* _Supplied data_:

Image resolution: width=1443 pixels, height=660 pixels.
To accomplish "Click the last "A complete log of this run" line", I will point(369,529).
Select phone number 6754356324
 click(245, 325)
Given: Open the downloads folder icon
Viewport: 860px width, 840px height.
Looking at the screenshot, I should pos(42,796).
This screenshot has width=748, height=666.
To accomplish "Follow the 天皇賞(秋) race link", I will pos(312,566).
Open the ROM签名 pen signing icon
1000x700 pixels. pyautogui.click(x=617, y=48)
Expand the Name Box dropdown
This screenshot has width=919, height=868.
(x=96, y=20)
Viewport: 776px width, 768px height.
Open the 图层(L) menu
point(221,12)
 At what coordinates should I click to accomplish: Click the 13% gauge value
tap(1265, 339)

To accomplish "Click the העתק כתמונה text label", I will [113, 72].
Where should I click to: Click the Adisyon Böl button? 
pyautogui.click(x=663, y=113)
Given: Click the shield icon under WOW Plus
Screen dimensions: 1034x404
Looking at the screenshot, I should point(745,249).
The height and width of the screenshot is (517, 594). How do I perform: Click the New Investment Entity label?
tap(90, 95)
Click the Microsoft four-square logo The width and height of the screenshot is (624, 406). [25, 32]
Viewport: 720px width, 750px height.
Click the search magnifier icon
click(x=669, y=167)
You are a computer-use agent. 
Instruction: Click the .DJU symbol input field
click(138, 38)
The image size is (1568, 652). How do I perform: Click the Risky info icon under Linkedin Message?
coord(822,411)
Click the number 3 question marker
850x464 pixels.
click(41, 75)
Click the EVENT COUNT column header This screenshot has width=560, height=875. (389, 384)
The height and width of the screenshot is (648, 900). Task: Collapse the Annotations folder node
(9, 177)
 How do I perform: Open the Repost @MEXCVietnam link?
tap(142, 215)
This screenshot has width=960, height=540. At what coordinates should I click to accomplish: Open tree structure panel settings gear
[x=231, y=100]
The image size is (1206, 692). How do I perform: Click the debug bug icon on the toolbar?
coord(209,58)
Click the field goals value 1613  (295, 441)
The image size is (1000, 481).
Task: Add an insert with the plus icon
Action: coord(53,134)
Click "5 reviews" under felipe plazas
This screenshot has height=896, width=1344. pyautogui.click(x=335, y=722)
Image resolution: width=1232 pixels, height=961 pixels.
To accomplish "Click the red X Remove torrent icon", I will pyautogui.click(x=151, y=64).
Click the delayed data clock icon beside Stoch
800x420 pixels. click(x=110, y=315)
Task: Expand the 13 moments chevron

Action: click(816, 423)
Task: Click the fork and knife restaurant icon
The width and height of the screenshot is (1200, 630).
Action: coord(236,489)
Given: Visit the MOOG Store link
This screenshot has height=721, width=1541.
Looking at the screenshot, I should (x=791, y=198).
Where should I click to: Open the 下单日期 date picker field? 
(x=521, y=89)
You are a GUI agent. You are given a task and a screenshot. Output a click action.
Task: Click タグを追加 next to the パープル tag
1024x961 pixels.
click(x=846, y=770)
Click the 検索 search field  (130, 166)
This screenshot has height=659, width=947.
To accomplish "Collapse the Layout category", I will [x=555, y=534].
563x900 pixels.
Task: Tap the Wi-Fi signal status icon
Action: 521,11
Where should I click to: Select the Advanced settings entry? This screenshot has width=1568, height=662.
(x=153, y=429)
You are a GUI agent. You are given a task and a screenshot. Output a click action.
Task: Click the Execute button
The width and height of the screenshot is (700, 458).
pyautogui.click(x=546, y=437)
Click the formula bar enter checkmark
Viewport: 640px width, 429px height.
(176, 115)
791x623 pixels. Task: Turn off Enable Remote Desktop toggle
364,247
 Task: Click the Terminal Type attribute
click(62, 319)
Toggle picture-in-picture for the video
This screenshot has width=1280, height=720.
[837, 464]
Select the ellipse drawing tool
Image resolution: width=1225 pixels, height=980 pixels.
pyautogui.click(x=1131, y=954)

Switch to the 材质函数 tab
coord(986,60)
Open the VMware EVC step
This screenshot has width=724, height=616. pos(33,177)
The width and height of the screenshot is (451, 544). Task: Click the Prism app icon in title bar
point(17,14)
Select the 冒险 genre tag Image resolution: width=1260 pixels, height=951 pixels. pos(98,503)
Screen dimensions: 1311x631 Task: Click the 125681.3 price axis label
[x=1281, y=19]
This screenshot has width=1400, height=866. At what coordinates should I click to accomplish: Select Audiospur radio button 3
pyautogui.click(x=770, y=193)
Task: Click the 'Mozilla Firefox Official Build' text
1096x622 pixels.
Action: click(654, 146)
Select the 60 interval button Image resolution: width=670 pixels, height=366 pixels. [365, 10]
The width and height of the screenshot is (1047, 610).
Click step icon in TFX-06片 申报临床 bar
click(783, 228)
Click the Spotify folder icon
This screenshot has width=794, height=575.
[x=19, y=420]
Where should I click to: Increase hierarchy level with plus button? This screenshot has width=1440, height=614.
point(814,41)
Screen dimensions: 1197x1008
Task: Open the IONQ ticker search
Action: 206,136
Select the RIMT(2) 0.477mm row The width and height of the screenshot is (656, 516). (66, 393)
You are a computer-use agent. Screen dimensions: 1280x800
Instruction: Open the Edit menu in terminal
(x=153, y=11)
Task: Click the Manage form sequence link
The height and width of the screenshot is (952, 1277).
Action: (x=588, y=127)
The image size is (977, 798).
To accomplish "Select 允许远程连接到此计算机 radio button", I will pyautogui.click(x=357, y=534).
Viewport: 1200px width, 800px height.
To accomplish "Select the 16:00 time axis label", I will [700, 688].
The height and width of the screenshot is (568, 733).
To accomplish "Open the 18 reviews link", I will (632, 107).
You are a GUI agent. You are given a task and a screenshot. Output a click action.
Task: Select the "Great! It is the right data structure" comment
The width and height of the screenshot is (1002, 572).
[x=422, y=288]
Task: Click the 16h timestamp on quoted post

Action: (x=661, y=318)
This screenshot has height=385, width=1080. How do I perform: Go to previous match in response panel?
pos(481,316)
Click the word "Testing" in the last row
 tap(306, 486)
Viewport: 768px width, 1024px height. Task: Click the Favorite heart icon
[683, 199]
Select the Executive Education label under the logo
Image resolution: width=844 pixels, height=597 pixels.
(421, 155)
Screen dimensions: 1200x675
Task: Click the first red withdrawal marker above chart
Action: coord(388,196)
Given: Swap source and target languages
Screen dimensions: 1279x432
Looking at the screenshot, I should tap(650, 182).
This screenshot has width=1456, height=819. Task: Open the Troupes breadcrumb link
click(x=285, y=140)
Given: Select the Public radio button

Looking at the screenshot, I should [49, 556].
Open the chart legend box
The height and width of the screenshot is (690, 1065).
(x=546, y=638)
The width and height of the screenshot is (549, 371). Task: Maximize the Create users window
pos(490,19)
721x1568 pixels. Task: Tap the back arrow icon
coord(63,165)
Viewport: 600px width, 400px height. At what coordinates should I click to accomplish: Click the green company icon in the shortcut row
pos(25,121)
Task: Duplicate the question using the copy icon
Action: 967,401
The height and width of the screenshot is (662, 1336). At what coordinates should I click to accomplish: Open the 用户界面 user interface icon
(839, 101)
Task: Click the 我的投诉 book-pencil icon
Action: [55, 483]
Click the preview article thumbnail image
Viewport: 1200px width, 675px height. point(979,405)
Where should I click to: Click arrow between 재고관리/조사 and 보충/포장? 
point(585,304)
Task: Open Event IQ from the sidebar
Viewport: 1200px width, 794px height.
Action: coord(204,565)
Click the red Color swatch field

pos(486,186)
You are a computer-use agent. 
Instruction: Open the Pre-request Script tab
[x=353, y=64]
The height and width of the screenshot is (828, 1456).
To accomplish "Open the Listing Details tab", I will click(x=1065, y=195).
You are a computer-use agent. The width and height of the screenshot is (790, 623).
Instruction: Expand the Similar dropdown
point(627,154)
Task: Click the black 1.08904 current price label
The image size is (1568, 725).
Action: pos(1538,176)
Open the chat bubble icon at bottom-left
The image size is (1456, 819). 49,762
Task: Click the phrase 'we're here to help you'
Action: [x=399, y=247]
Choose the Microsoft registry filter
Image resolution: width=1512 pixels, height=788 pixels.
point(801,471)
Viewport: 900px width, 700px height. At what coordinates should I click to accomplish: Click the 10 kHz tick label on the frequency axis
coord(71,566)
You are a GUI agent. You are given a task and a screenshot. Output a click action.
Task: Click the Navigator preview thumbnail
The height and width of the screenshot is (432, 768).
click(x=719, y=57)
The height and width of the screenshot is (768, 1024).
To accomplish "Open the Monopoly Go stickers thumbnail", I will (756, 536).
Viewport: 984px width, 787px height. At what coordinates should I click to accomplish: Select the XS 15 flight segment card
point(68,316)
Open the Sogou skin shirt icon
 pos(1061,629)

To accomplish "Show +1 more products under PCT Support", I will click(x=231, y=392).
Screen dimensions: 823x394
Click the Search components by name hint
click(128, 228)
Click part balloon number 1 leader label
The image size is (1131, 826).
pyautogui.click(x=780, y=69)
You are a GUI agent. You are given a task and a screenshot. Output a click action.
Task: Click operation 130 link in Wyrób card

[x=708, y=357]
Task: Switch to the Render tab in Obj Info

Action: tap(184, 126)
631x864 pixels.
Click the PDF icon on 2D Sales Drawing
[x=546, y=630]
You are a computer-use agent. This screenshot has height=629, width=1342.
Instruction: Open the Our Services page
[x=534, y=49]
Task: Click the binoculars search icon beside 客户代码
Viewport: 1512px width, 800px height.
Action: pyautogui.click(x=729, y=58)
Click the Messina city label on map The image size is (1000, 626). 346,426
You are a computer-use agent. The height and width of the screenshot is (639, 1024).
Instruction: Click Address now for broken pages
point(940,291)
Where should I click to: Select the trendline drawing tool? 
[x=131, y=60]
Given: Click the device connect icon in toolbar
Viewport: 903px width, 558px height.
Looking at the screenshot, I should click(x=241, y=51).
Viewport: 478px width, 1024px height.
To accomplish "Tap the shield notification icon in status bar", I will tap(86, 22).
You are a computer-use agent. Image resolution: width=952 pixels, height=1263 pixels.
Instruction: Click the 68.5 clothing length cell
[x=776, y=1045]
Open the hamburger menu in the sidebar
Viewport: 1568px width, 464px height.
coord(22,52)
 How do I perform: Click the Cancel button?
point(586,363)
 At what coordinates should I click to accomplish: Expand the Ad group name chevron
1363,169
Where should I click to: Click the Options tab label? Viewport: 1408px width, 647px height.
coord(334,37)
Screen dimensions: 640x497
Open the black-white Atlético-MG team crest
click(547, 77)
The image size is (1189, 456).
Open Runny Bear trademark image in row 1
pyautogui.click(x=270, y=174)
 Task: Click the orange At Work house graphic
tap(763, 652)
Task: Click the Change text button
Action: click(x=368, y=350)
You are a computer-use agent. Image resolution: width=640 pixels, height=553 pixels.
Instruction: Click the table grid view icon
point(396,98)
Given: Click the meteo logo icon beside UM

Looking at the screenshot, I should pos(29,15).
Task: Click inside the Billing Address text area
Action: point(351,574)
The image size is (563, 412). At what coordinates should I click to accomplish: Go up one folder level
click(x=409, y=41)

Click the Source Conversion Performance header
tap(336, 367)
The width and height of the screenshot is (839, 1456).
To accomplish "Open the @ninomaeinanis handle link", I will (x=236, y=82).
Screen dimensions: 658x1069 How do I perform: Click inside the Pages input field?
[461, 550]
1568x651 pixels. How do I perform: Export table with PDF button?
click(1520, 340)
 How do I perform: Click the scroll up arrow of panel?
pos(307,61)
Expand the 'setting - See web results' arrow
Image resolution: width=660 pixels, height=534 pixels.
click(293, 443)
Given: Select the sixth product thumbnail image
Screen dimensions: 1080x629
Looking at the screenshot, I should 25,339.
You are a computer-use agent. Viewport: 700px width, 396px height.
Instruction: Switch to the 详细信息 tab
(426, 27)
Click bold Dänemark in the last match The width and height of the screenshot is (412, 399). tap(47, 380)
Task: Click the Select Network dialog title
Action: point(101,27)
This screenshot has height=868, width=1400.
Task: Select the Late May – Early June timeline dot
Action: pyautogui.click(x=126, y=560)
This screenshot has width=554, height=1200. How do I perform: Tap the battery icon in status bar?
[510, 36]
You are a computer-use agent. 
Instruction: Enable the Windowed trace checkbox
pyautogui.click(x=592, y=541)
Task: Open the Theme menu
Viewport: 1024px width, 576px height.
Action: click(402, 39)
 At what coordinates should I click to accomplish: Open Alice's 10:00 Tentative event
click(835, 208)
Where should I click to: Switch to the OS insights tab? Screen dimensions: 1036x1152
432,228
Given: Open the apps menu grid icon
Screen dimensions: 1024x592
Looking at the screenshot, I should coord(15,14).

* _Aim of the task_: All lines from the first line of the listing above through the line containing "This screenshot has width=748, height=666." are to be retyped exactly. Leave out any other line.

* _Answer box_:
Image resolution: width=1443 pixels, height=660 pixels.
To accomplish "Click the last "A complete log of this run" line", I will point(369,529).
Select phone number 6754356324
 click(245, 325)
Given: Open the downloads folder icon
Viewport: 860px width, 840px height.
Looking at the screenshot, I should pos(42,796).
This screenshot has width=748, height=666.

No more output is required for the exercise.